Given data -
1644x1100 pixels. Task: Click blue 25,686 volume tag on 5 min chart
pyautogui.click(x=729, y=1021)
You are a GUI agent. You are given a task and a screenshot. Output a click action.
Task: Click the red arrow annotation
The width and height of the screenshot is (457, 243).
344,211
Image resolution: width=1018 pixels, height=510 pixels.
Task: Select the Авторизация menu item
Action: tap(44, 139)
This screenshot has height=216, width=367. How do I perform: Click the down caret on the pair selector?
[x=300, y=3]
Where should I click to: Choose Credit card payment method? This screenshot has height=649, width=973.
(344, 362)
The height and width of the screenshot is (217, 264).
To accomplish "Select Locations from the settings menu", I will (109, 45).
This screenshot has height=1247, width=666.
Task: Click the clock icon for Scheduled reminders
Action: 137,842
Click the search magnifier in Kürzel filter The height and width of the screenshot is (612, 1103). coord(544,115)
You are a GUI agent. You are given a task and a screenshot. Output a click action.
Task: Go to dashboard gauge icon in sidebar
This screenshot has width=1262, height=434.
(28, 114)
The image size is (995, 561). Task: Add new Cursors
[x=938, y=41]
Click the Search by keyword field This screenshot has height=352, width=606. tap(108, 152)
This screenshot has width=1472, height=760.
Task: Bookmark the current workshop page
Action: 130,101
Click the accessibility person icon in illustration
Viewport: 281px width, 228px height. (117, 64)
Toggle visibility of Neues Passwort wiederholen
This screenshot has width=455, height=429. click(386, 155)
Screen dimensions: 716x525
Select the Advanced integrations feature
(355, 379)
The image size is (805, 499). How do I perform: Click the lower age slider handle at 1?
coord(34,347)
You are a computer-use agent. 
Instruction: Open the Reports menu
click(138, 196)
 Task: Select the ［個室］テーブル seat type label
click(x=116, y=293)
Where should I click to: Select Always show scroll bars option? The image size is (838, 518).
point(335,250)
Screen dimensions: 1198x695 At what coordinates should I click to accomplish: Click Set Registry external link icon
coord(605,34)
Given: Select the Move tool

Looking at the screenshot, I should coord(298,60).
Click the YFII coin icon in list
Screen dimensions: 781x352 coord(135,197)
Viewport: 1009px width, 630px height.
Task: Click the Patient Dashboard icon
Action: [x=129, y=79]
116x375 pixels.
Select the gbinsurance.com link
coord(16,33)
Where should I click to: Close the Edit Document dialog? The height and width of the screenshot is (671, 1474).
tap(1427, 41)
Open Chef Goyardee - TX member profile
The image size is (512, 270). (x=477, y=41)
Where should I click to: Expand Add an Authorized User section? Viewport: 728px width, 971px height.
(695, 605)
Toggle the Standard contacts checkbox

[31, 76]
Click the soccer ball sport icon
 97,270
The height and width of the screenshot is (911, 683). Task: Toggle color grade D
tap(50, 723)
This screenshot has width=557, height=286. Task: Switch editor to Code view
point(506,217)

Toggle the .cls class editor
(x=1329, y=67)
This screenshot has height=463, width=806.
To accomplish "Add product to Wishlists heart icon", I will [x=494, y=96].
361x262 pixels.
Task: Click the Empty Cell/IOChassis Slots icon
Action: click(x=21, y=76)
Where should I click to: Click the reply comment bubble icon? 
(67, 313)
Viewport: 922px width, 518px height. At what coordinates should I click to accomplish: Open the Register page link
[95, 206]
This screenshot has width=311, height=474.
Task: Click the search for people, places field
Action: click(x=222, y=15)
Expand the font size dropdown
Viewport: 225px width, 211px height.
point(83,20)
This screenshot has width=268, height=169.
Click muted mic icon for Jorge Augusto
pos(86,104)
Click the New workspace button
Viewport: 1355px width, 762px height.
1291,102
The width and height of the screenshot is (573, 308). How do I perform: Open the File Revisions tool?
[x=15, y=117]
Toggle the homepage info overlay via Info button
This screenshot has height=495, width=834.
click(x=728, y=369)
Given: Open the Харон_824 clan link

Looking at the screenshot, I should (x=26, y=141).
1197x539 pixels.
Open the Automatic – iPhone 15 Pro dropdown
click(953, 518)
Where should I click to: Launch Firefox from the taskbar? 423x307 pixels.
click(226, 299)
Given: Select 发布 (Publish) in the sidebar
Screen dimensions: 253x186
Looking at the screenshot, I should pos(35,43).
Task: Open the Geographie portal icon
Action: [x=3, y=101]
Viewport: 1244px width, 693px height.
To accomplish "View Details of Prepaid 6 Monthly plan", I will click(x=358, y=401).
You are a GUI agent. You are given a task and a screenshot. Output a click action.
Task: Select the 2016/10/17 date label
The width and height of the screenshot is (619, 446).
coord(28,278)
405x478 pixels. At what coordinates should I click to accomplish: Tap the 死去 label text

What is being asked - Find the word "button" in the entries, and copy every line it shows up in.

Answer to this problem -
Click the New workspace button
Toggle the homepage info overlay via Info button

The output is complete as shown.